It's actually very logical because f8 is an absolute value and is f8 is f8 is f8 no matter what camera you're using.  "Dim" or "Bright" are relative terms and will not tell you what you need to know.

Okay... baby steps.

First decide what aperture you want.  This will be determined by the depth of field necessary to have the amount of the scene in sharp focus that you want in sharp focus.  The DoF is determined by the focal length of the lens, the aperture and the distance from the subject.  You know the focal length and distance because you've figured out where you need the camera to frame the image the way you want.  Now, take those two parameters and consult your DoF table of smartphone "app".  It will tell you what aperture you need.  For the sake of example, you need f8.

Now, set up your strobes the way you want, and make a WAG about the power settings; failing all else, go for the middle on all of them to start.  Now, take the trigger off of your camera and place the meter against the subject, and using the test button on the trigger, trip the strobe FOR YOU KEY LIGHT ONLY (turn the others off for now).  Let's say that the meter now shows f11.  Reduce the strobe output power by a bit and test again, repeat until you have f8.

Next turn off the key light and turn on the fill light.  You've decided that you want 1 stop of dynamic range between highlights and shadows in the shot, so that means you will need to set your strobe to f11.  Repeat the 'test-adjust-test-adjust' process with your fill until you get f11. 

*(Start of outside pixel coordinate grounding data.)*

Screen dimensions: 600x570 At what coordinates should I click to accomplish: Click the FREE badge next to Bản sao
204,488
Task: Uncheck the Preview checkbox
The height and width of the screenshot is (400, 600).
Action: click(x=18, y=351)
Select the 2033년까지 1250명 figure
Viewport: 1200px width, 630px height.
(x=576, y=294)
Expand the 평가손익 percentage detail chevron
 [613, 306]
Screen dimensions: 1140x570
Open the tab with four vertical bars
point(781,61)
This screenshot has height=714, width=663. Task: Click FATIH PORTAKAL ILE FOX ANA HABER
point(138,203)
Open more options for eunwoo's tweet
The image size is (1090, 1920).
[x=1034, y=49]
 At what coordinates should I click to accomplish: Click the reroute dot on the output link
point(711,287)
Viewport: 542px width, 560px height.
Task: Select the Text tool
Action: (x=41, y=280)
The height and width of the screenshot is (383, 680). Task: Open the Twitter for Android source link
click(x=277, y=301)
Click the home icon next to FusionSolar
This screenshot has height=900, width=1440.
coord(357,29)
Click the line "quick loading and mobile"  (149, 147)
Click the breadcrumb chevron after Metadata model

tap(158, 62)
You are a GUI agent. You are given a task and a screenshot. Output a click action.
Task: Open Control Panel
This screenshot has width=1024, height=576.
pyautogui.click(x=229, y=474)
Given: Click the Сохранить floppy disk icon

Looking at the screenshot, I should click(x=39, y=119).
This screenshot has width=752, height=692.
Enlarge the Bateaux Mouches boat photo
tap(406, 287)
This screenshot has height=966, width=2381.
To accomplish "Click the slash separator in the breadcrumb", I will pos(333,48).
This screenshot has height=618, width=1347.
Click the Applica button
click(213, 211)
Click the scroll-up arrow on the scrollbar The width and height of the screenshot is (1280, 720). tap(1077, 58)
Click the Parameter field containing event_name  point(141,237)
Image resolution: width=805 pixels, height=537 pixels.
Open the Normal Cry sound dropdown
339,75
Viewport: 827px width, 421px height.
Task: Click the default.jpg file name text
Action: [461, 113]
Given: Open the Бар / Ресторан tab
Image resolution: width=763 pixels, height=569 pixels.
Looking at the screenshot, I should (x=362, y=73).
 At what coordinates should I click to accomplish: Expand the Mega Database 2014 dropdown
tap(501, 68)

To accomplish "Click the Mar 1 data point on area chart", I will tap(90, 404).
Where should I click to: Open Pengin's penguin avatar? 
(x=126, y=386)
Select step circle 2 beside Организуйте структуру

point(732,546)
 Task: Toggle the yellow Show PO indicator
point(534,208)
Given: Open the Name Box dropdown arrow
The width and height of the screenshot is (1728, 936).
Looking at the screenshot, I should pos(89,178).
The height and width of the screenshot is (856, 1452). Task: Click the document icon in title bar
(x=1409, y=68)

Once the fill is done, turn it off and turn on both background lights and meter the background AT THE BACKGROUND; you want f8 (same as your key) or slightly above, say f8 +1/3; just enough to render the background pure white.  Once you've done that, turn on all the lights, place your trigger back on the camera's hot shoe and shoot the scene with the camera at f8 and maximum sync speed (usually 1/200 - /250) and look at the image you get.  Start adding flags and reflectors as necessary to increase or decrease light to a specific area.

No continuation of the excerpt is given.